An attorney for the Springs teenager who was rushed to the hospital for emergency brain surgery after being strangled and body-slammed in an apparent fit of road rage is asking that the case be investigated as a hate crime because the assailant uttered a racial epithet during the assault.
David Peralta-Mera’s attorney, Edmond Chakmakian, said he will ask for hate crime charges to be added to the two felonies already filed against 31-year-old Charles Streep following the August 24 assault in an East Hampton Village parking lot.
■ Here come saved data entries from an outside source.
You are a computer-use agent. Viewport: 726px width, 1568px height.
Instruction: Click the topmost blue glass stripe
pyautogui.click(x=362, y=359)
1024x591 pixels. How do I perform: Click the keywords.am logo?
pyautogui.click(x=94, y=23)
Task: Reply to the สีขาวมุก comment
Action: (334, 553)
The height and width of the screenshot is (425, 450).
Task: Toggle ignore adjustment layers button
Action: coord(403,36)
“We believe he was targeted at least partly because of his ethnicity,” Mr. Chakmakian said of Mr. Peralta-Mera, who is a U.S. citizen but was born in Ecuador. “Based on the level of violence and hatred and because he was spewing racial epithets, we are asking that this be investigated as a hate crime.”
Mr. Chakmakian said that Mr. Peralta-Mera suffered brain damage from his injuries and will file a civil suit against Mr. Streep, who is the nephew of actress Meryl Streep, for both compensatory and punitive damages. His client’s medical bills are already more than $100,000 and “he’ll have a lot more ahead of him,” Mr. Chakmakian said.
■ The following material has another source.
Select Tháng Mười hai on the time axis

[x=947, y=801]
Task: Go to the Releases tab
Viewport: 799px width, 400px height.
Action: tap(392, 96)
According to police reports of the incident, Mr. Peralta-Mera and his girlfriend were pulling onto The Circle from Montauk Highway in East Hampton Village on August 24 just as Mr. Streep was attempting to turn onto the highway. The two cars almost collided and the drivers exchanged words, after which Mr. Streep reversed his vehicle and followed Mr. Peralta-Mera’s into Chase Bank parking lot, police said.
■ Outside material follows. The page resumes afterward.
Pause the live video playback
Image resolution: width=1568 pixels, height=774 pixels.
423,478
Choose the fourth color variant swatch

Mr. Peralta-Mera’s girlfriend said that Mr. Streep, a former lacrosse player for Bucknell University, came to the window of the car and angrily demanded that Mr. Peralta-Mera get out of the car several times before the younger man exited his vehicle. After exchanging punches, Mr. Streep reportedly got Mr. Peralta-Mera in a headlock and then lifted him off his feet and slammed him to the ground.
Mr. Streep then fled the scene in his car. He was arrested three days later at his parents’ home on Pondview Lane in East Hampton Village. He has been charged with assault in the second degree and strangulation in the second degree, both felonies. He was released on $5,000 bail.
After initially returning home to nurse his injuries, Mr. Peralta-Mera was rushed to Stony Brook Southampton Hospital for treatment of head injuries, then flown by helicopter from there to Stony Brook University Hospital for an emergency craniotomy to relieve pressure of bleeding on his brain.
“He had a subdural hematoma,” Mr. Chakmakian said on Tuesday. “It’s too early to tell to what extent he will suffer effects from this, but when you have a bleed on the brain like that you have cognitive impacts. He will definitely be permanently affected to some extent.”
Mr. Peralta-Mera, who had been working two jobs this summer at Sportime athletic facility and Dopo la Spiaggia restaurant, was about to start his sophomore year at John Jay College of Criminal Justice but has withdrawn because of his injuries, the attorney said.